Et enfin notre ./.gitlab-ci.yml pour notre rôle Ansible :

# .gitlab-ci.yml
---
image: registry.gitlab.com/kokua1/docker-dind-python:master

services:
  - name: registry.gitlab.com/kokua1/docker-dind-python:master
    alias: docker

cache:
  key: ${CI_COMMIT_REF_NAME}
  paths:
    - .tox/

molecule:
  stage: test
  script:
    - tox

Notre pipeline d'intégration continue est désormais plus concis, carré et plus rapide (4 minutes).

Conclusion

Molecule permet d'adopter la même rigueur que nous pouvons avoir avec notre code dans nos provisionings. Parfois la documentation n'est pas super super à jour, et en jouant avec la configuration on trouve des combinaisons un peu obscures qui fonctionnent plus ou moins bien, néanmoins il reste assez simple à mettre en oeuvre.
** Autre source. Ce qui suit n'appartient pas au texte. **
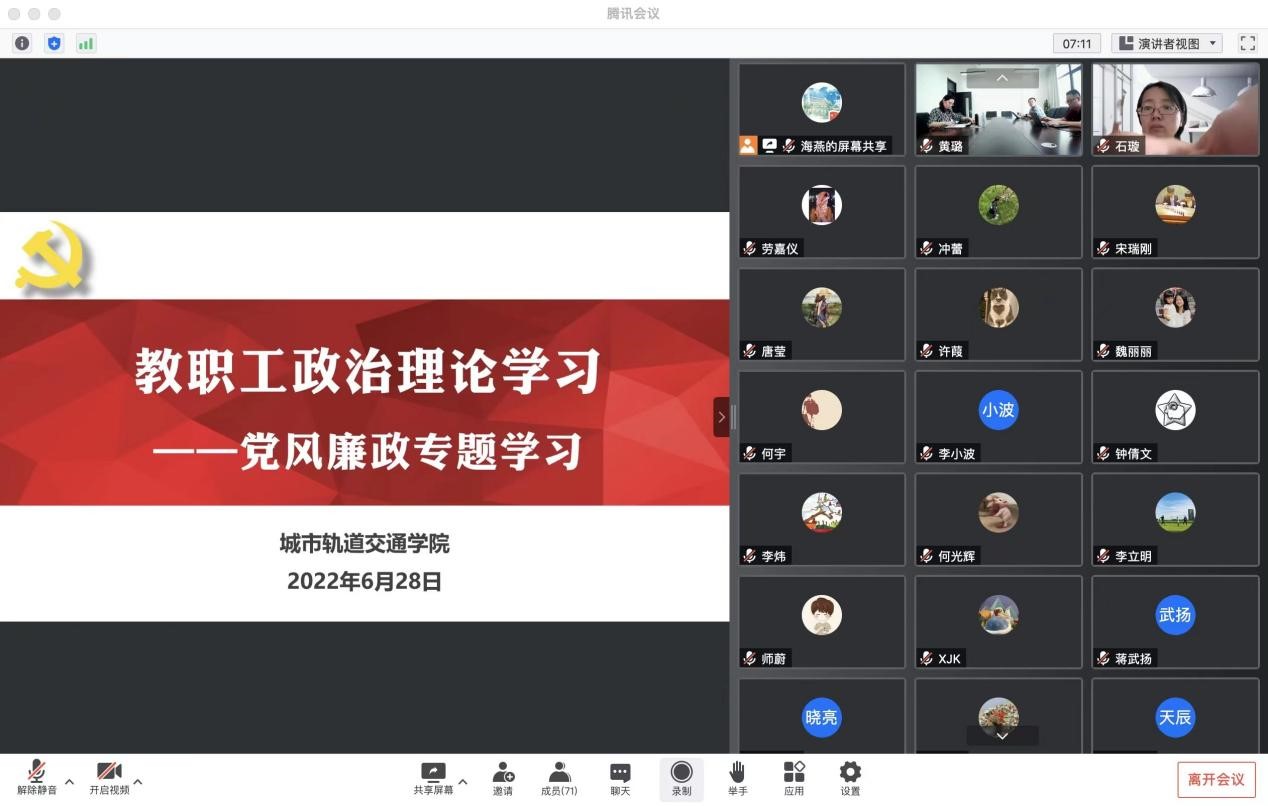Image resolution: width=1268 pixels, height=806 pixels.
Task: Click the 共享屏幕 share screen button
Action: [x=433, y=779]
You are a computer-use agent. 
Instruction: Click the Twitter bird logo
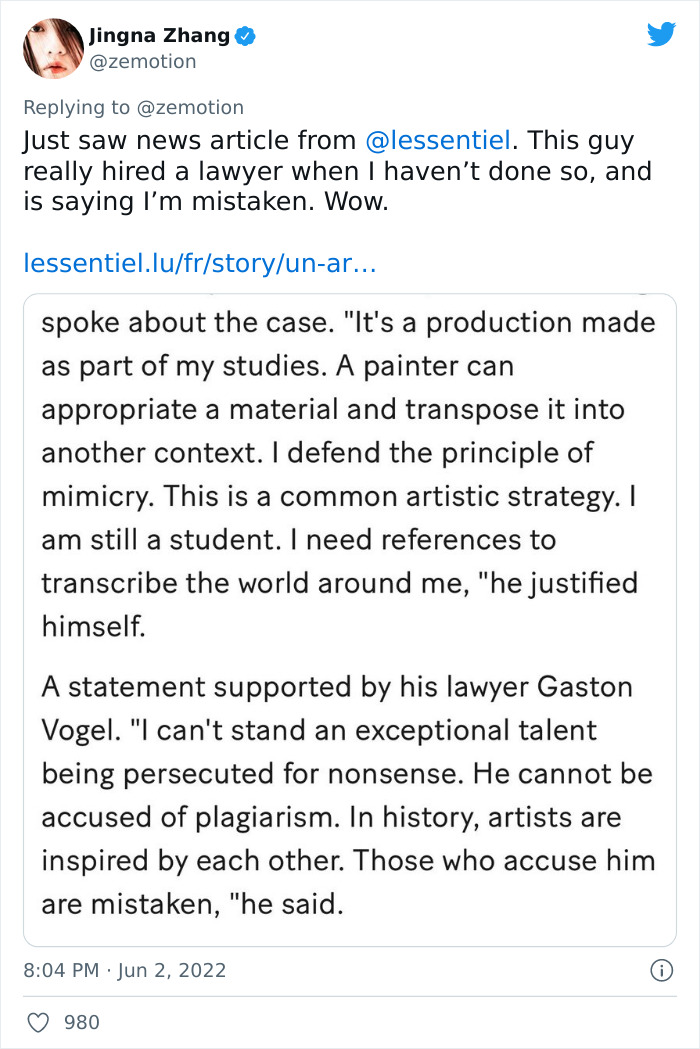662,33
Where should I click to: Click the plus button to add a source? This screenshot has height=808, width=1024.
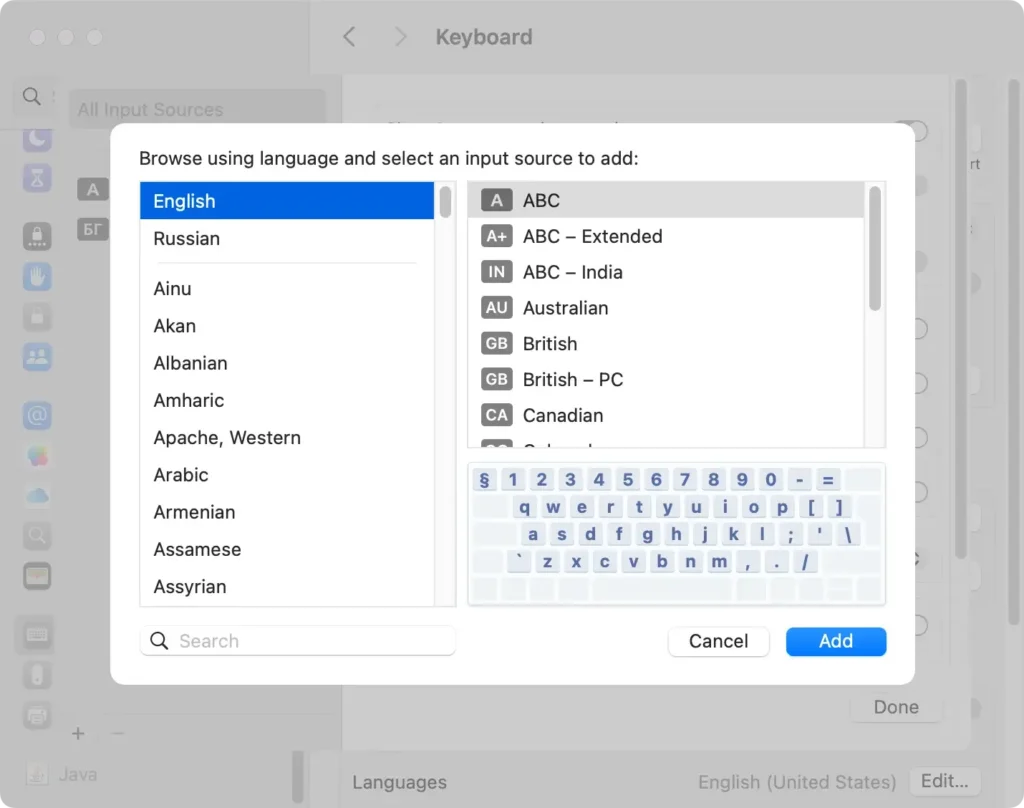point(78,733)
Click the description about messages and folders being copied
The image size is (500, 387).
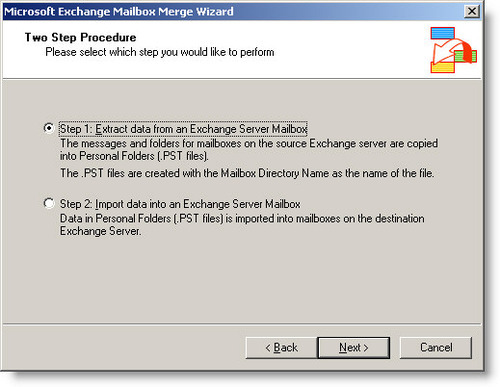click(x=249, y=150)
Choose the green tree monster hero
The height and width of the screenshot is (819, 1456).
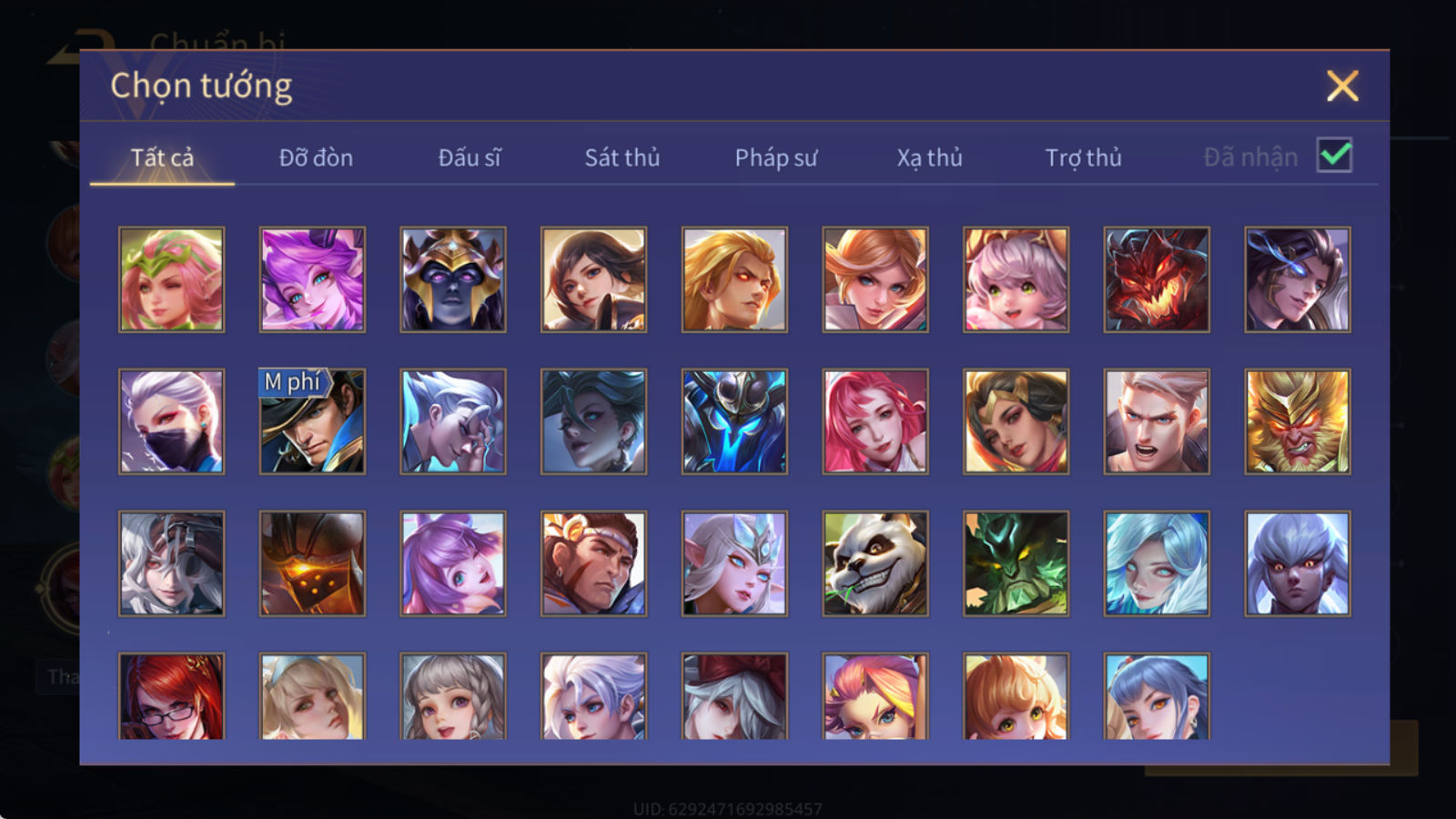point(1016,563)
Le choix de tester sur un conteneur Docker est discutable, mais Molecule semble permettre d'utiliser d'autres drivers.

S'il facilite la vie, en soi ce n'est pas la pièce maitresse du processus. La grosse découverte pour moi réside plus à travers Testinfra que Molecule. En effet, Testinfra peut très bien être utilisé sans Molecule, des exemples d'intégration sont fournis pour Vagrant et Docker.

On peut également imaginer lancer une suite de tests après un provisioning, directement sur notre environnement cible. En effet, si Ansible nous garantit qu'une tâche s'est bien exécutée, rien ne nous assure que la tâche suivante n'y apporte pas une régression.